The labour market has been a pillar of stability during the economic expansion, with employers adding jobs every month since October 2010. The streak is more than twice as long as the next longest such stretch on record, the 48 months concluding in June 1990.
During much of those 100 months wage growth was weak, but gains improved in the second half of last year. In January, average hourly earnings for all private-sector workers increased 3 US cents to USD 27.56 an hour. Hourly wages rose by 10 cents in December. The average workweek in January was unchanged at 34.5 hours.
The labour market’s relative strength stands in contrast to signs the economy may be cooling.
The Federal Reserve indicated Wednesday that it was done raising interest rates for now, after lifting its benchmark rate four times last year.
Fed Chairman Jerome Powell, in a press conference Wednesday, raised concerns about slowing growth in major foreign economies, particularly China and Europe, and about the elevated uncertainty due to Brexit, ongoing trade negotiations and the effects from the government shutdown.

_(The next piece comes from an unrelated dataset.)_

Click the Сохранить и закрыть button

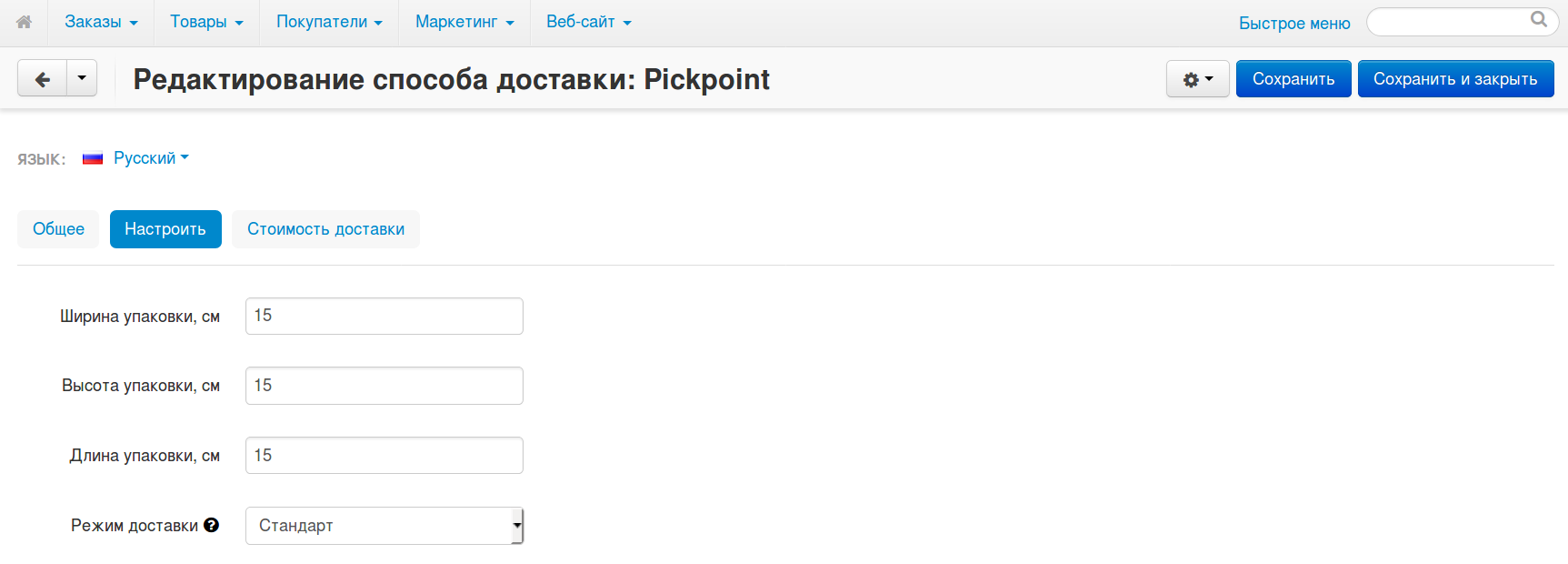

“Like many forecasters, we still see sustained expansion of economic activity, strong labour market conditions, and inflation near 2 % as the likeliest case,” he said. “But the crosscurrents I mentioned suggest the risk of a less-favourable outlook.”
Some major U.S. companies, including Apple Inc. and Caterpillar Inc., recently reported disappointing profits. But, other firms, including Facebook Inc. and Amazon.com Inc., posted record profits. Those gains alongside strong results from banks and smaller companies helped propel the best January gain for stocks in 30 years.

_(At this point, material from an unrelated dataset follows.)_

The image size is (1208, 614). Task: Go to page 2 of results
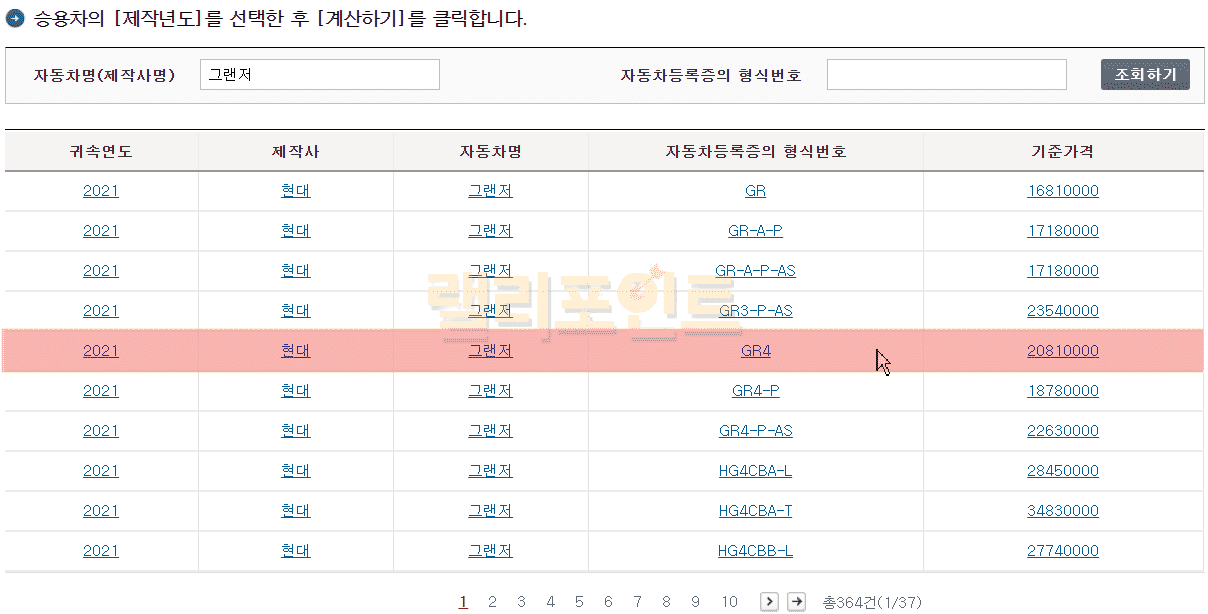[x=492, y=602]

Friday’s (February 1, 2019) jobs report included benchmark revisions, which incorporate payroll data from tax records. The total nonfarm employment level for March 2018, the benchmark month, was revised down by 1000 to 148.28 million. But for all of last year, employers added 2.674 million jobs, and upward revision from 2.638 million. Monthly seasonally adjusted data was revised back to January 2014.
The report also showed a broader measure of unemployment, including those too discouraged to look for work, plus Americans stuck in part-time jobs but who want to work full-time, rose to 8.1% in January from 7.6% the prior month. The rate, known as the U-6, was the highest since February 2018. The rate remains elevated compared with last time the headline unemployment rate stayed near 4%, suggesting there may still be some slack in corners of the labour market.
While unemployment is near a historic low, the labour-force participation rate is still only modestly above multi-decade lows touched in 2015. Friday’s report showed the share of American adults working or looking for work to rose to 63.2 %, up a half percentage point from a year earlier.
With just a small share Americans out of work but seeking jobs, and the labour force growing only slowly, some employers have had difficulty filling job openings. Separate Labour Department data shows the number of job openings exceeds the number of unemployed Americans. Prior to last year, that had not occurred in nearly two decades of records.
Federal workers who worked without receiving their paychecks as scheduled were counted as employed in both surveys.